▸ **EXERCISE AIM**
Output the lines of the material below as a numbered list, skipping any blank lines and leaving out the pictures.

**** EXERCISE DATA

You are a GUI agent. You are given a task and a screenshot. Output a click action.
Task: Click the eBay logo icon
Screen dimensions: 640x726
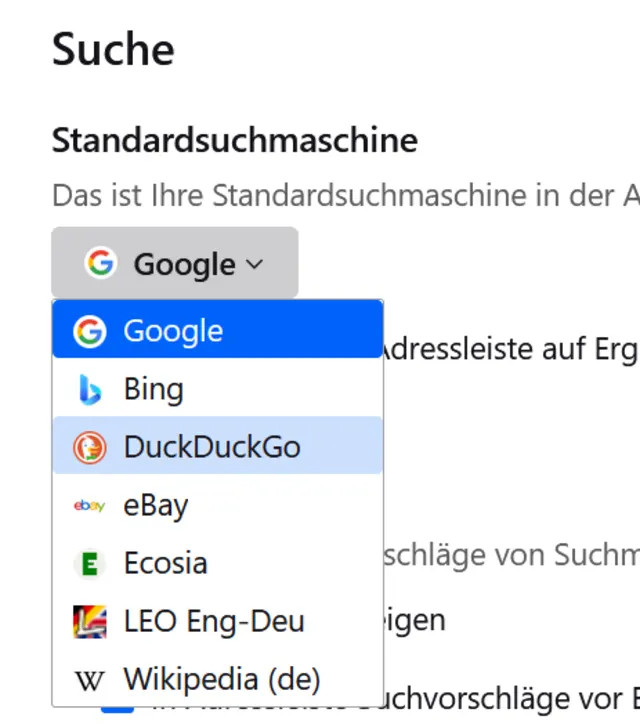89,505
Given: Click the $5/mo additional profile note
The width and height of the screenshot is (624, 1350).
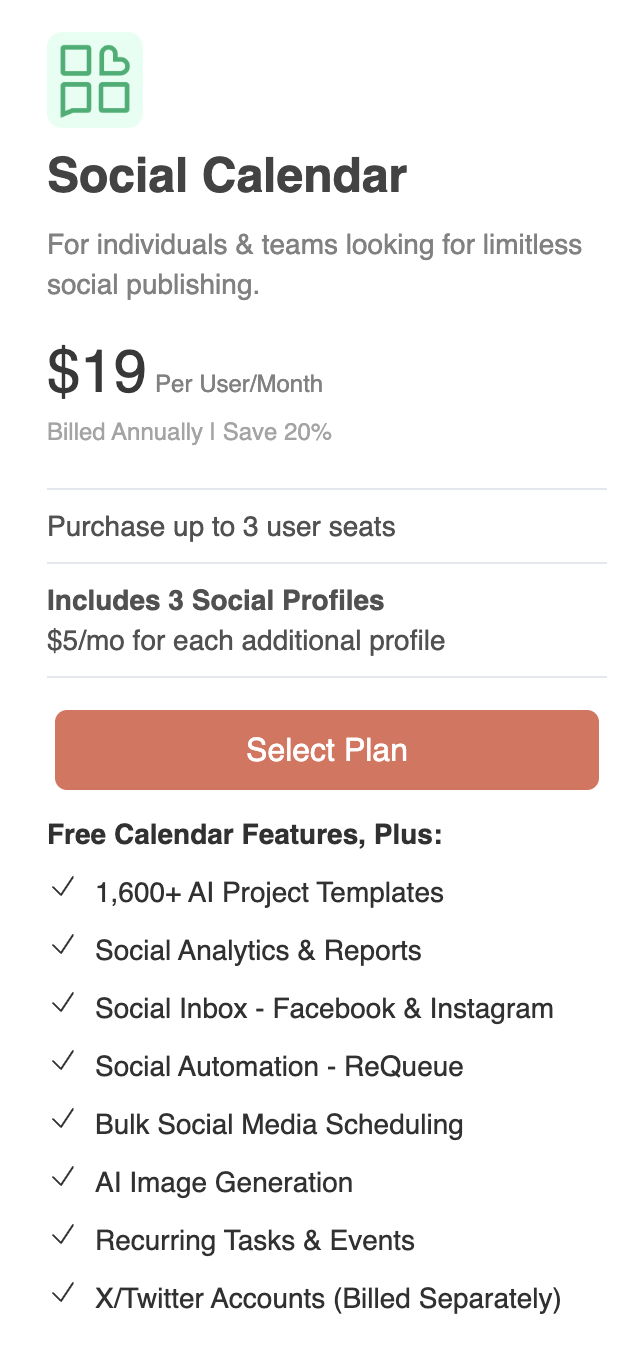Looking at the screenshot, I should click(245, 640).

********

▸ **EXERCISE SOLUTION**
1. You are a GUI agent. You are given a task and a screenshot. Output a click action.
2. Task: Click the eBay logo icon
3. Screen dimensions: 640x726
4. 89,505
5. Given: Click the $5/mo additional profile note
6. The width and height of the screenshot is (624, 1350).
7. Looking at the screenshot, I should click(245, 640).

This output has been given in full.